Goldman’s return on equity -- a measure of profitability -- stood at 12% for the first nine months. The company’s leaders are trying to prevent it from losing ground.

Getting Zeroed

Other major divisions will see even larger -- albeit less surprising -- cuts to bonus pools following slumps in those businesses. 

The investment banking unit is bracing for a much steeper decline than the roughly 25% reductions it expects at competitors, the people said. And the number of bankers receiving zero bonus -- or doughnuts in the industry’s parlance -- could surpass 100, which would be an unusually large group.

Read more: How Goldman set big payouts last year  

A flurry of dealmaking set off by the Covid-19 pandemic in 2020, and a run-up in asset prices as governments stoked the economy, ended abruptly this year with slumping markets around the world.

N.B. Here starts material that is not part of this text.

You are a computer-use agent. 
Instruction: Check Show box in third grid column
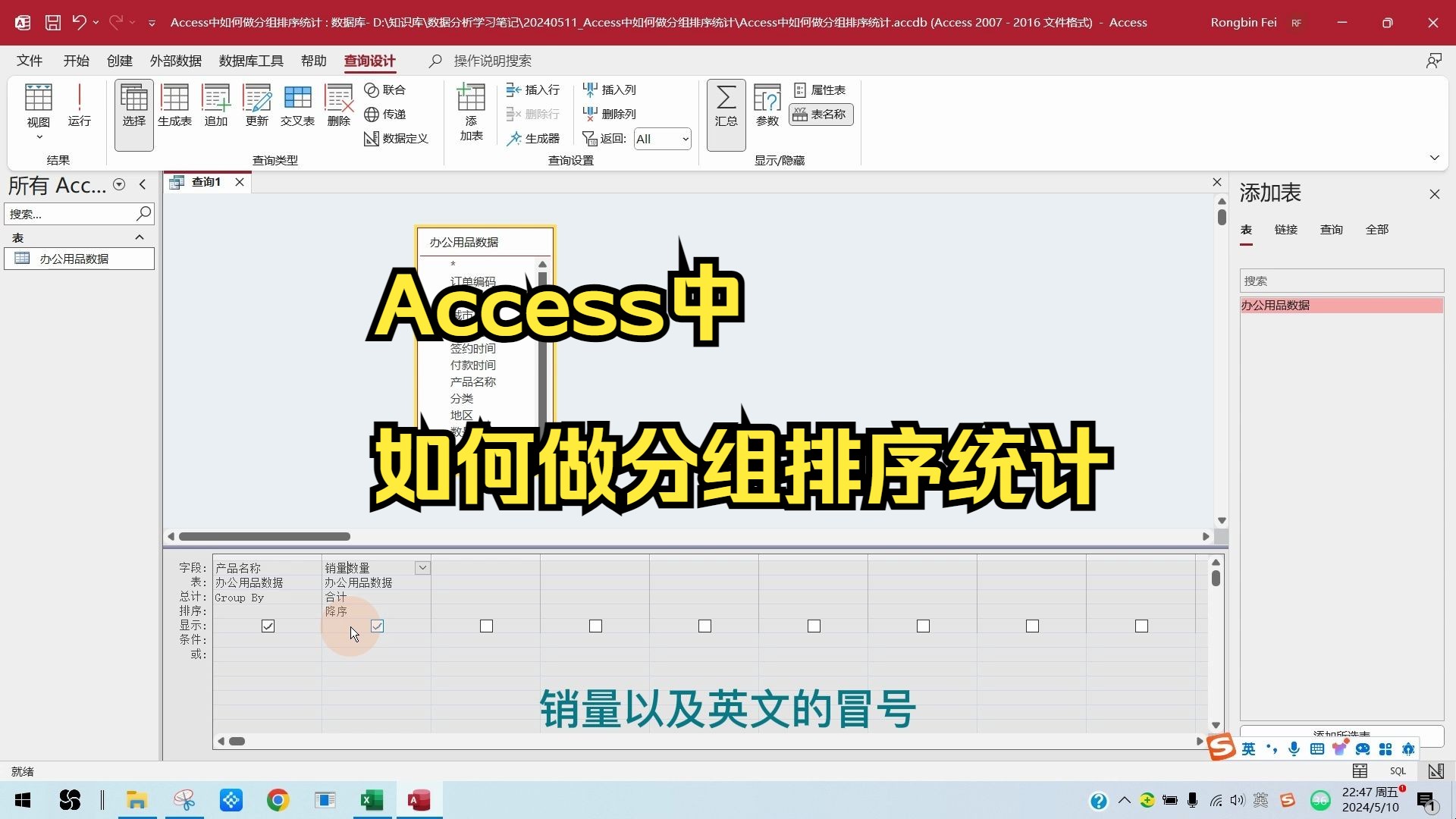486,626
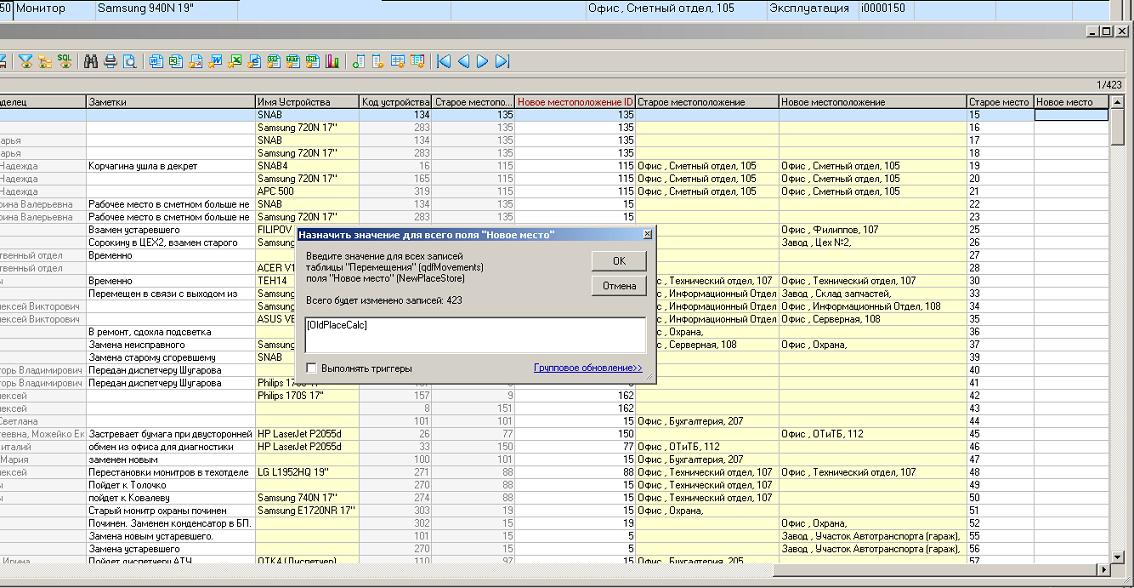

At Goldman, revenue from investment banking dropped 45% in the first nine months, while asset management generated 71% less.

Across Wall Street, bankers advising on M&A are likely to see their bonuses decline as much as 20% this year, while their counterparts in underwriting could see their incentive pay plunging as much as a 45%, according to a closely watched report from compensation consultant Johnson Associates last month.

A newly carved out Goldman division, dubbed Platform Solutions, is expected to post significant losses that will be disclosed to investors next month, the people said. The bank has already said it will need to scale that business to achieve pre-tax profitability. That unit includes the bank’s nascent credit-card operations and the installment-lending business GreenSky. 

Technology costs and other expenses are also adding to the headaches, giving management little room for missteps.